Second Impressions: New Mac Pro

06/30/2014

You may have seen that I got a new Mac Pro; I wrote some first impressions of it last week. Now that I’ve been using it for a while – well, a few days – I have some more thoughts about this computer.

First, like the Mac it replaced (a Mac mini), it’s essentially invisible. While I have it visible on my desk, between my display and a speaker, I don’t notice it.



It’s so quiet that I can easily forget that it’s there. Not only is the fan quiet, but since there are no moving parts other than the fan – no internal hard drives – it doesn’t even transfer any vibrations to my desk.

But I do need access it occasionally. All the ports it has make it easy to connect peripherals; while I don’t connect and disconnect Thunderbolt cables, I do connect a USB cable from time to time, if I’m syncing or charging something (other than with the Lightning cable, which remains connected to the Mac Pro at all times).



The icons and borders that light up on the panel with all the plugs may seem like a gadget, but it’s actually quite useful when you’re connecting a cable.

While most of my work involves words, the Mac Pro is one fast computer. I sometimes need to convert music files that I’ve downloaded in FLAC; I use XLD, and I used to run it with four concurrent conversions. On the Mac mini, I’d get about 20x for each one. On the Mac Pro, I can run eight, at about 45x. Videos convert very quickly; I’ve already started digitizing a lot of my DVDs, and the Mac Pro is so quiet that I can run Handbrake while I work. With the Mac mini, the fan went into overdrive, making that an annoyance.

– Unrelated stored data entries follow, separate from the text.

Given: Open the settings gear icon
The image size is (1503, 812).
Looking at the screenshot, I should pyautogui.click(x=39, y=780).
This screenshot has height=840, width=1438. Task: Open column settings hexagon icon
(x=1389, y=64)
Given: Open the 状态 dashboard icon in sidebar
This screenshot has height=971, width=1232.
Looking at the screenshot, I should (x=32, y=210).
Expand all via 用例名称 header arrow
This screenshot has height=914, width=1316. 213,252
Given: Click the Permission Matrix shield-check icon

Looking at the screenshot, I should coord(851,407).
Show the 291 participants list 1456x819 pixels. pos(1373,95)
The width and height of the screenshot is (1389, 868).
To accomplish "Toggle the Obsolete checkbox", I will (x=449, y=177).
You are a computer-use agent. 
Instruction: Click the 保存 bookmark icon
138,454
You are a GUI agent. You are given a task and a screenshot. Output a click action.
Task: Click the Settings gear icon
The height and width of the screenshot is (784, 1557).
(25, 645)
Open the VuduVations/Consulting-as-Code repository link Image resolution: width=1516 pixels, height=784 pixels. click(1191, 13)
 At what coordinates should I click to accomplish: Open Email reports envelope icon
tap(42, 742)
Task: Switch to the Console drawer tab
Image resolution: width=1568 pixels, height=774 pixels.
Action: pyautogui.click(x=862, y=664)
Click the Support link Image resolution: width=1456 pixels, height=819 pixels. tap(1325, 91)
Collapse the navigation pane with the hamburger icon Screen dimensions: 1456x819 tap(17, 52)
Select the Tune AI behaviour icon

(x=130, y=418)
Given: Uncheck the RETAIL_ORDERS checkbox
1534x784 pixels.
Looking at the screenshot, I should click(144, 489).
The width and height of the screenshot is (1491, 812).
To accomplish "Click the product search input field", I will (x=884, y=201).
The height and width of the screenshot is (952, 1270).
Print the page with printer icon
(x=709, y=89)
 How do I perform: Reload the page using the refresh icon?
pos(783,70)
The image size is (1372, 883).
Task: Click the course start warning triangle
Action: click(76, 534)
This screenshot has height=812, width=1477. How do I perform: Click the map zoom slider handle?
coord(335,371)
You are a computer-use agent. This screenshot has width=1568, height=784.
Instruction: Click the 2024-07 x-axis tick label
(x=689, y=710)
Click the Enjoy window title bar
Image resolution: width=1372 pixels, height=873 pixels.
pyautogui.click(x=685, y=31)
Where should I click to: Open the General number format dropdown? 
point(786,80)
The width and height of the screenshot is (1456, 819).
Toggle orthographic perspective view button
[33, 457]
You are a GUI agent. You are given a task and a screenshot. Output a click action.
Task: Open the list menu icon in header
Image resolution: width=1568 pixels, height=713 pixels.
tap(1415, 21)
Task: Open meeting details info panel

This is the first Mac I’ve had on the desktop that has USB 3. While I have a retina MacBook Pro with USB 3, I don’t often connect peripherals to it. But the Mac Pro is where my iTunes library lives, so I connect my iOS devices to sync them. The USB 3 transfer speed is noticeably faster than the USB 2 speed with the Mac mini, though I doubt that iOS devices can use the full speed available. But syncing a lot of content to an iOS device is at least twice as fast as before. Activity Monitor shows read speeds from around 30-45 MB/sec when syncing my iPhone 5s. (It’s likely that older iOS devices won’t sync as fast.)

Activity Monitor001.png

Update: When I wrote the above, I had just assumed the iPhone 5s was a USB 3 device, but it’s not; it’s USB 2. As a commenter points out below, the difference in transfer speed highlights just how much USB depends on the CPU of a computer.

iTunes searches are fast, and, while iTunes has beachballed a few times, I’m pretty sure it’s because I have my external hard drives set to sleep when inactive, and iTunes needs to wake them up. I need to test this a bit more.

I’m having one sleep-related issue: it goes to sleep when I don’t want it to. If I’m downloading something, and I’m not in front of the computer and using it, it will go to sleep, and the download stops; depending on how I initiated the download, I may have to restart it. There are third-party apps that can prevent sleep, but the Energy Saver setting – Prevent computer from sleeping automatically when the display is off – doesn’t seem to work.

System Preferences002.png

The Mac Pro has done exactly what a good computer should: it has made itself unobtrusive. I don’t hear it, and it doesn’t slow me down. It’s a shame one has to spend the kind of money this computer costs to get those features, and I hope that, one day, all computers will be like this. But for now, I’m quite satisfied with this new Mac Pro.